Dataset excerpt
<<<<

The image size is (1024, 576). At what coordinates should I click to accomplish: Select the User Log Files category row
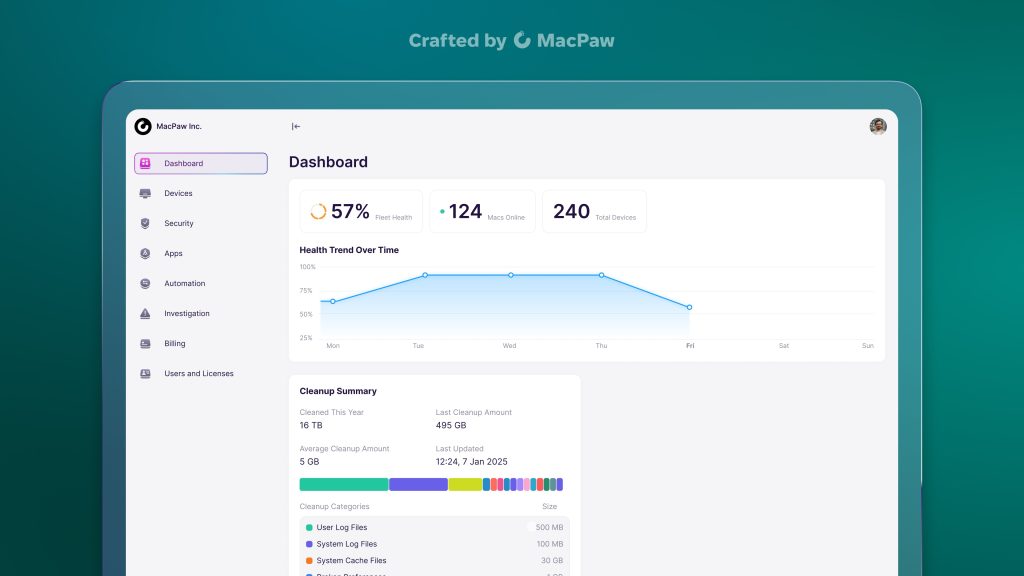click(x=434, y=527)
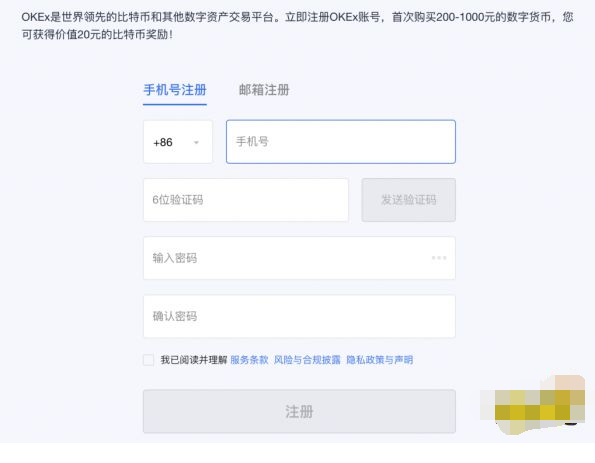Viewport: 595px width, 463px height.
Task: Click the 确认密码 confirm password field
Action: [x=299, y=316]
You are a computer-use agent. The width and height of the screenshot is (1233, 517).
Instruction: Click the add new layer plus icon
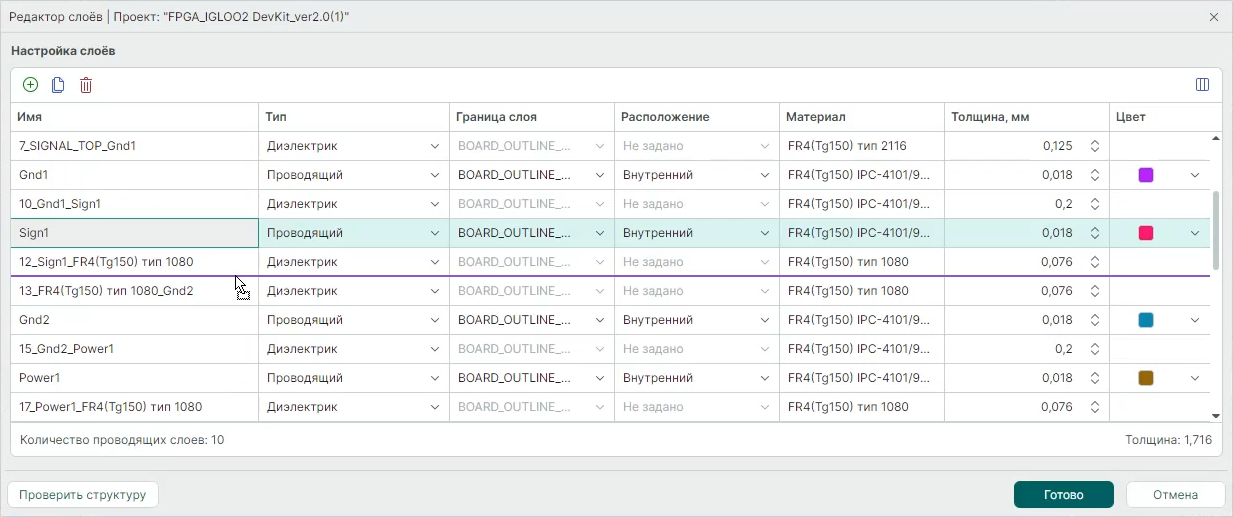pyautogui.click(x=30, y=85)
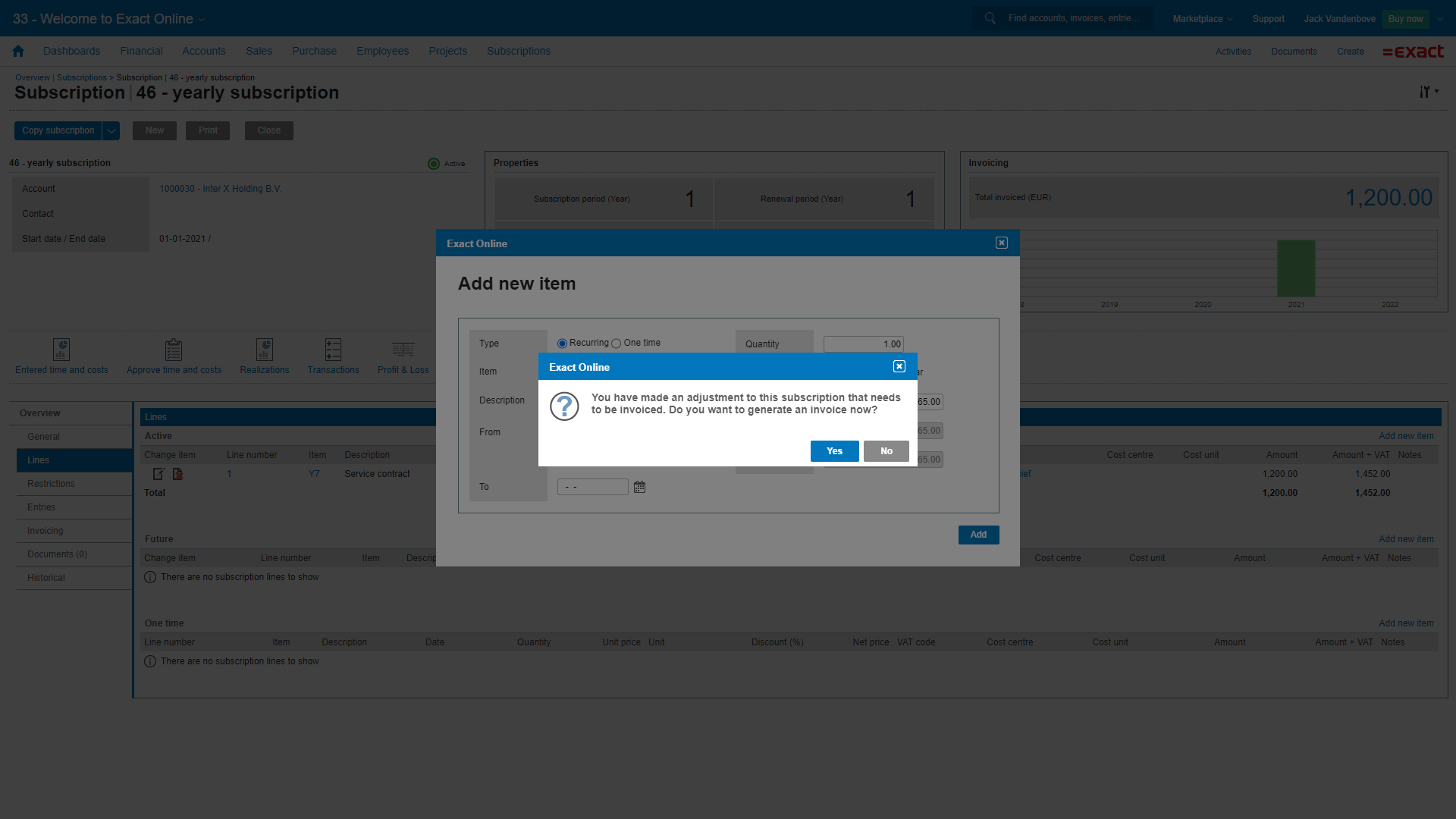Select the One time radio button
1456x819 pixels.
tap(616, 344)
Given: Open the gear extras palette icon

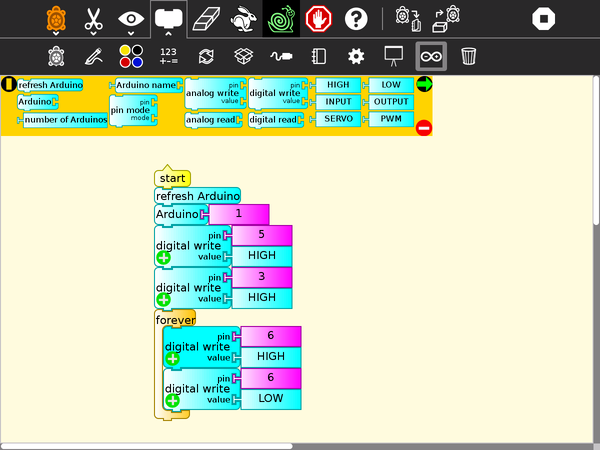Looking at the screenshot, I should (356, 56).
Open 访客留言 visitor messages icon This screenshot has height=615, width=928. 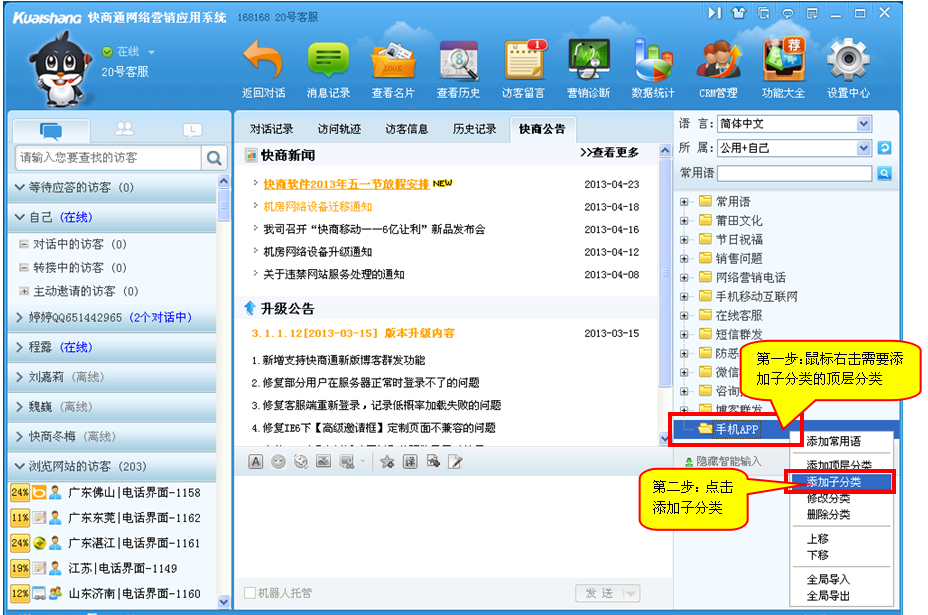[x=523, y=62]
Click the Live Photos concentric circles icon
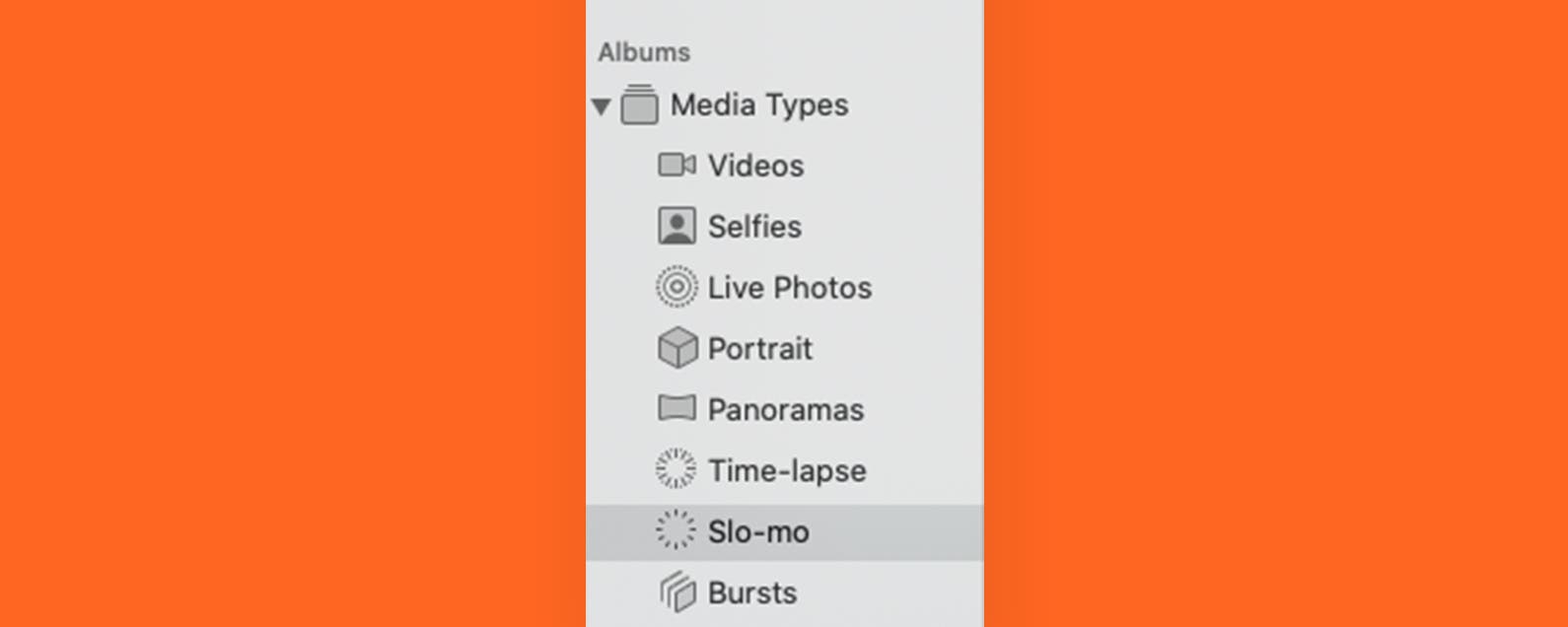The image size is (1568, 627). (x=677, y=287)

>>>>

Rewrite the lines from the one with "You are a computer-use" up to and including the one with "tap(616, 344)", putting "folder" in place of "layer" and keeping everything else the same. Leave the pictures out of your answer.

__THE RESULT__
You are a computer-use agent. The width and height of the screenshot is (1233, 517).
Instruction: Click the add new folder plus icon
pyautogui.click(x=30, y=85)
Select the One time radio button
1456x819 pixels.
tap(616, 344)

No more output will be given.